« La pensée économique néoclassique est une malédiction pour le monde actuel. » Samir Amin n’est pas tendre pour plusieurs de ses collègues économistes. Et encore moins pour la politique des gouvernements. « Economiser pour réduire la dette ? Des mensonges délibérés » ; « Régulation du secteur financier ? Des phrases creuses. » Il livre son analyse au scalpel de la crise économique dans cette interview avec Ruben Ramboer
Oubliez Nouriel Roubini, alias Dr Doom, l’économiste américain devenu célèbre pour avoir prédit en 2005 le tsunami du système financier. Voici Samir Amin, qui avait déjà annoncé la crise au début des années 1970. « A l’époque, des économistes comme Frank, Arrighi, Wallerstein, Magdoff, Sweezy et moi-même avions dit que la nouvelle grande crise avait commencé. La grande. Pas une petite avec des oscillations comme il y en avait eu des masses auparavant, rappelle Samir Amin, professeur honoraire, directeur du Forum du Tiers Monde à Dakar et auteur de très nombreux livres traduits dans le monde entier. On nous a pris pour des fous. Ou pour des communistes qui prenaient leur désir pour des réalités. Tout allait bien, madame la marquise… Mais la grande crise a bien commencé à cette époque, et sa première phase a duré de 1972-73 à 1980. »
Parlons d’abord de la crise des cinq dernières années. Ou plutôt des crises : celle des subprimes, celle des crédits, des dettes, de la finance, de l’euro… Qu’en est-il maintenant?
·····
### [CONSIGNES]
1. D'après l'entretien avec Samir Amin sur la crise économique, dans quelle ville se trouve le Forum du Tiers Monde qu'il dirige ?
2. Prolongez l'entretien avec Samir Amin sur la crise économique en reprenant après sa dernière phrase.

### [DOCUMENTS FOURNIS]
·····
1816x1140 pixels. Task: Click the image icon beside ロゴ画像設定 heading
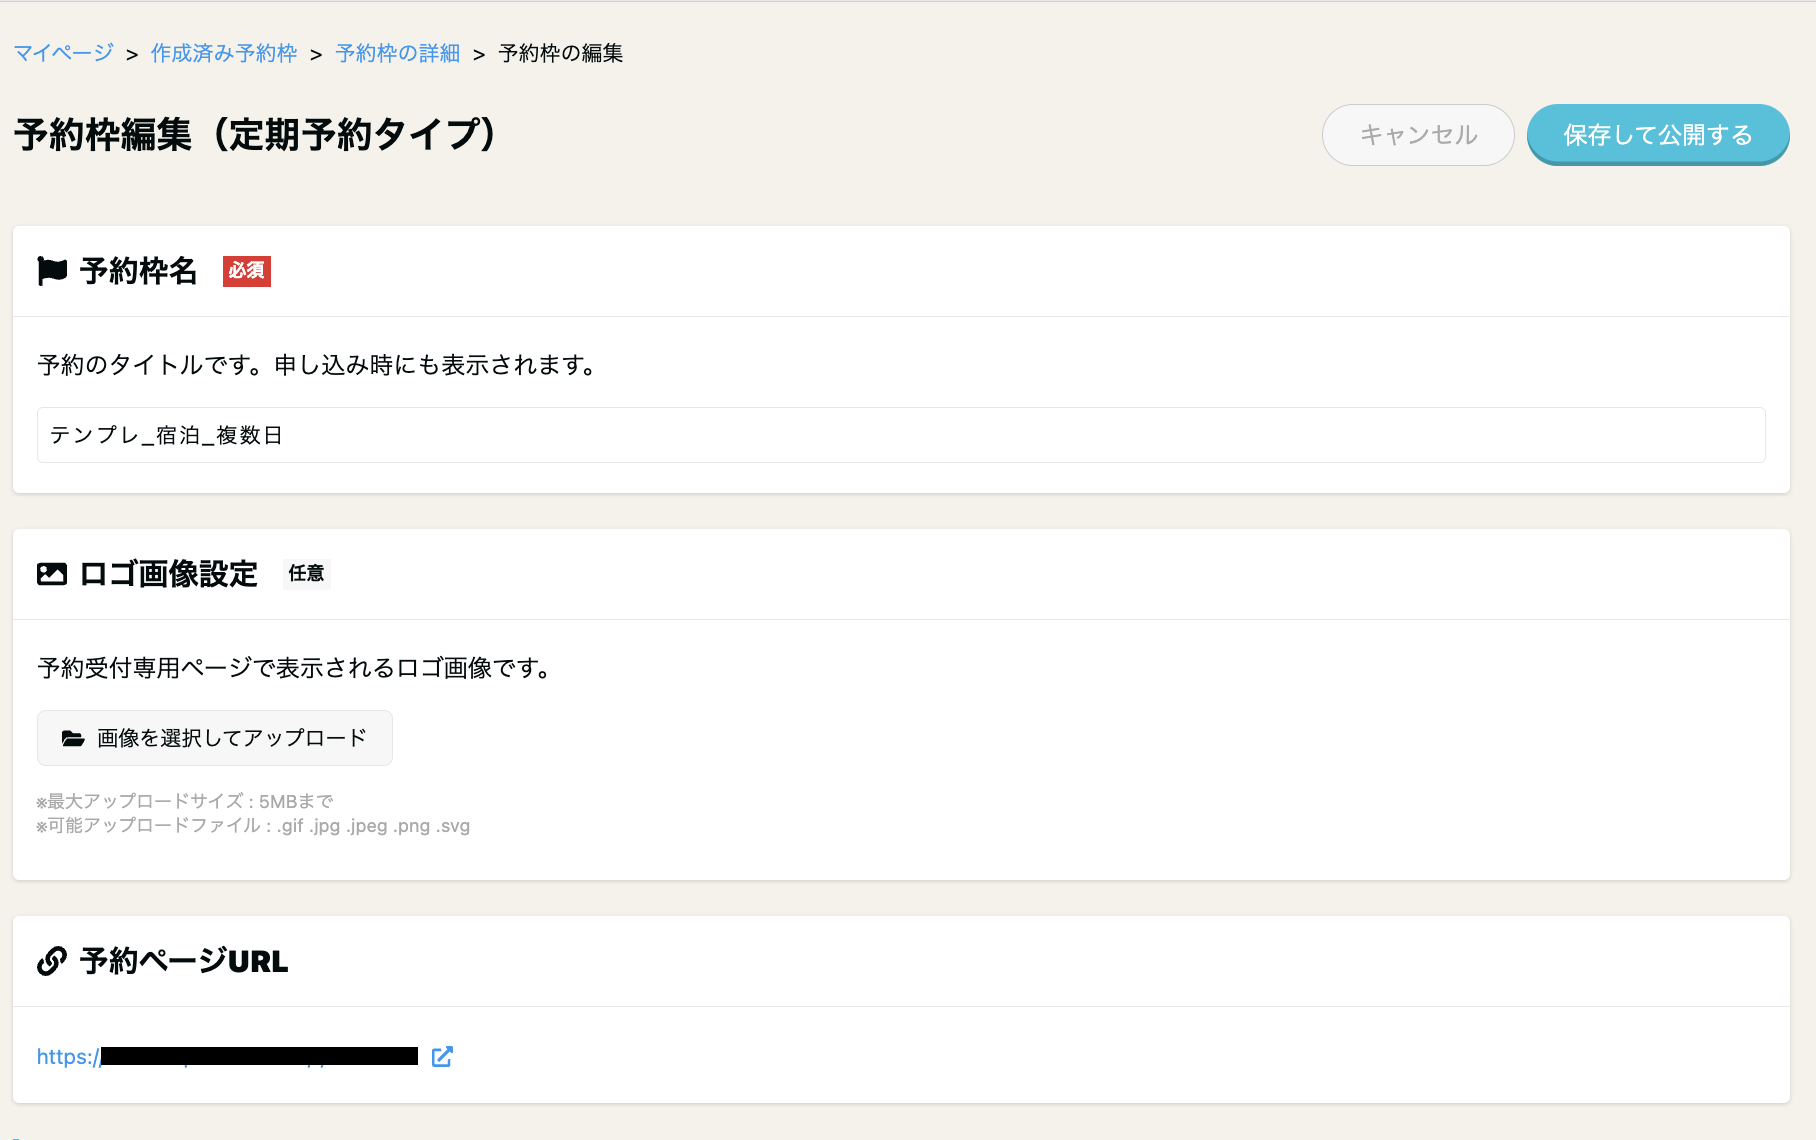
·····
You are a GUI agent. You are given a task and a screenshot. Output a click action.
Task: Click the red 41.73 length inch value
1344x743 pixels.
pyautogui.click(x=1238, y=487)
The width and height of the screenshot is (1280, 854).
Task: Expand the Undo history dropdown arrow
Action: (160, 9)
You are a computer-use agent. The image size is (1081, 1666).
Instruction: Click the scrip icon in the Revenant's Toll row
·····
### [RÉPONSES]
1. À Dakar.

2.
Samir Amin : Quand tout a explosé en 2007 avec les crise des subprimes, tout le monde est resté aveugle. Les Européens pensaient : « Cette crise vient des Etats-Unis, nous allons l’absorber rapidement ». Mais si la crise n’était pas venue de là, elle aurait débuté ailleurs. Le naufrage de ce système était écrit, et dès les années 1970. Les conditions objectives d’une crise de système existaient partout. Les crises sont inhérentes au capitalisme, qui les produit de manière récurrente, à chaque fois plus profonde. Il ne faut pas appréhender chaque crise séparément, mais de manière globale.
Prenez la crise financière. Si on se limite à celle-ci, on ne trouvera que des causes purement financières, comme la dérégulation des marchés. En outre, les banques et institutions financières semblent être les bénéficiaires majeurs de cette expansion de capital, ce qui rend plus facile de les pointer comme uniques responsables. Mais il faut rappeler que ce ne sont pas seulement les géants financiers, mais aussi les multinationales en général qui ont bénéficié de l’expansion des marchés monétaires. 40 % de leurs profits proviennent de leurs opérations financières.
Quelles ont été les raisons objectives au déclenchement de la crise ?
Samir Amin : Les conditions objectives existaient partout. C’est la domination de « oligopoles ou monopoles généralisés » qui a mis l’économie dans une crise d’accumulation, qui est à la fois une crise de sous-consommation et une crise de la profitabilité. Seuls les secteurs des monopoles dominants ont pu rétablir leur taux de profit élevé, mais en détruisant la profitabilité et la rentabilité des investissements productifs, des investissements dans l’économie réelle.
« Le capitalisme des oligopoles ou monopoles généralisés » est le nom que vous donnez à ce qui est, selon vous, une nouvelle phase de développement du capitalisme. En quoi ces monopoles sont-ils différents de ceux d’il y a un siècle ?
Samir Amin. : La nouveauté est dans le terme « généralisé ». Depuis le début du 20e siècle, il y a eu des acteurs dominants dans le secteur financier et le secteur industriel comme la sidérurgie, la chimie, l’automobile, etc. Mais ces monopoles étaient des grandes îles dans un océan de PME réellement indépendantes. Or, depuis une trentaine d’années, nous assistons à une centralisation du capital sans commune mesure. Le magazine Fortune mentionne aujourd’hui 500 oligopoles dont les décisions contrôlent toute l’économie mondiale, dominant en amont et en aval tous les secteurs dont ils ne sont pas directement propriétaires.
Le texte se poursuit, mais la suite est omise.